WHAT YOU HAVE TO DO -
Write out the lines of the rows below as a numbered list, starting at the line that contains "You are a GUI" and ending at the line that contains "coord(333,576)", with blank lines left out. Leave the pictures out of your answer.

BEGIN RECORDS SHOWN

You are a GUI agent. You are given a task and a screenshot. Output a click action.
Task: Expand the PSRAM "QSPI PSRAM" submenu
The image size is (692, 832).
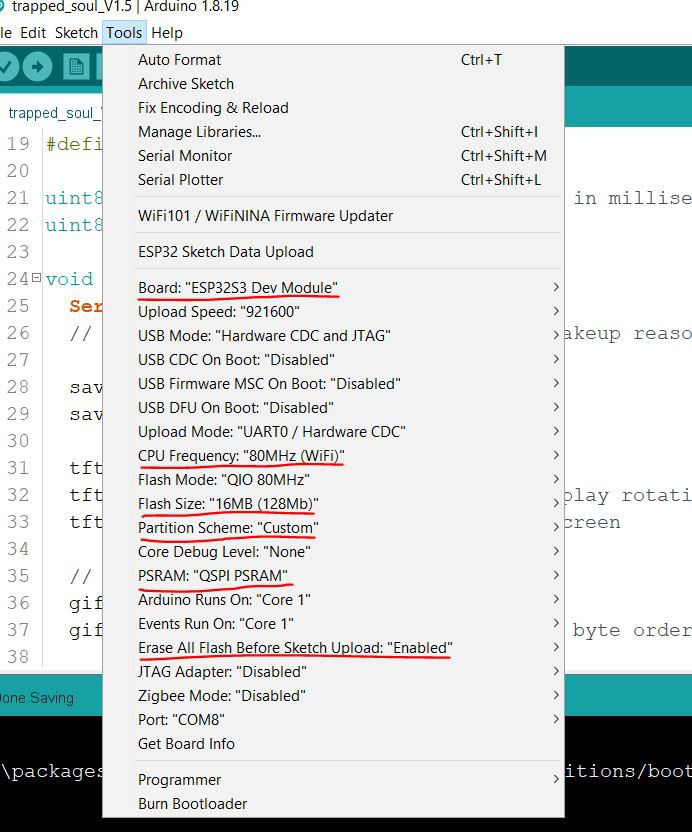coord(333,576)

END RECORDS SHOWN
BEGIN RECORDS SHOWN

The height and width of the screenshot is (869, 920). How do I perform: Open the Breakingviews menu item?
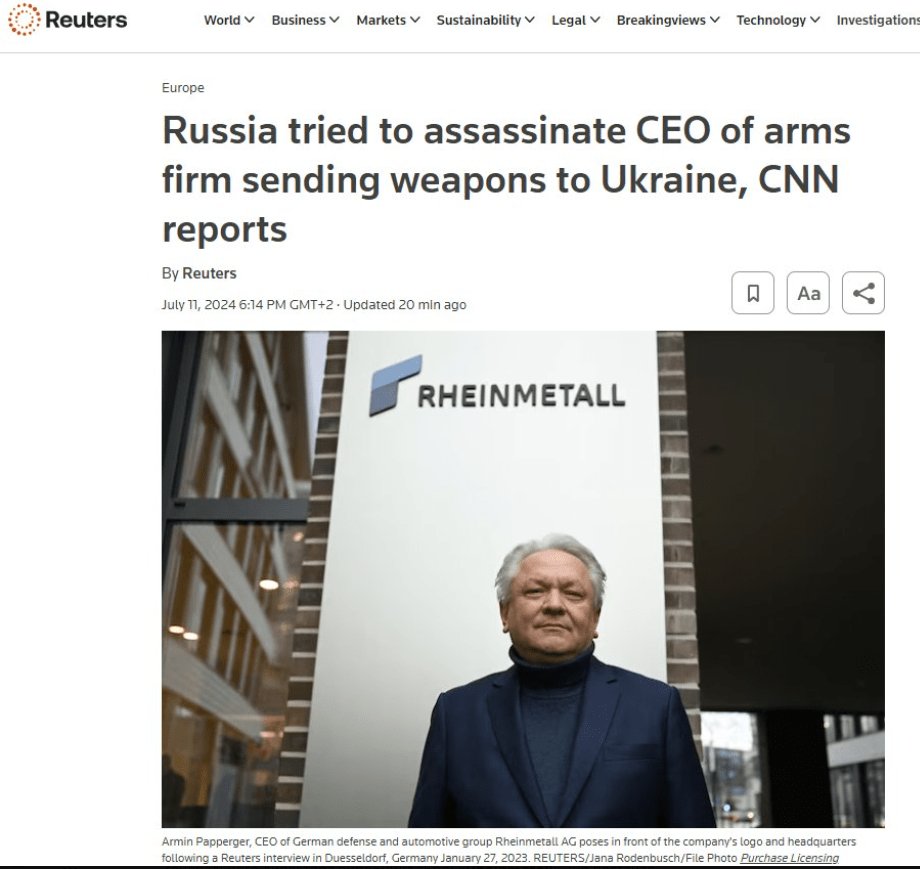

END RECORDS SHOWN

RESPONSE TO THE EXERCISE -
1. You are a GUI agent. You are given a task and a screenshot. Output a click action.
2. Task: Expand the PSRAM "QSPI PSRAM" submenu
3. The image size is (692, 832).
4. coord(333,576)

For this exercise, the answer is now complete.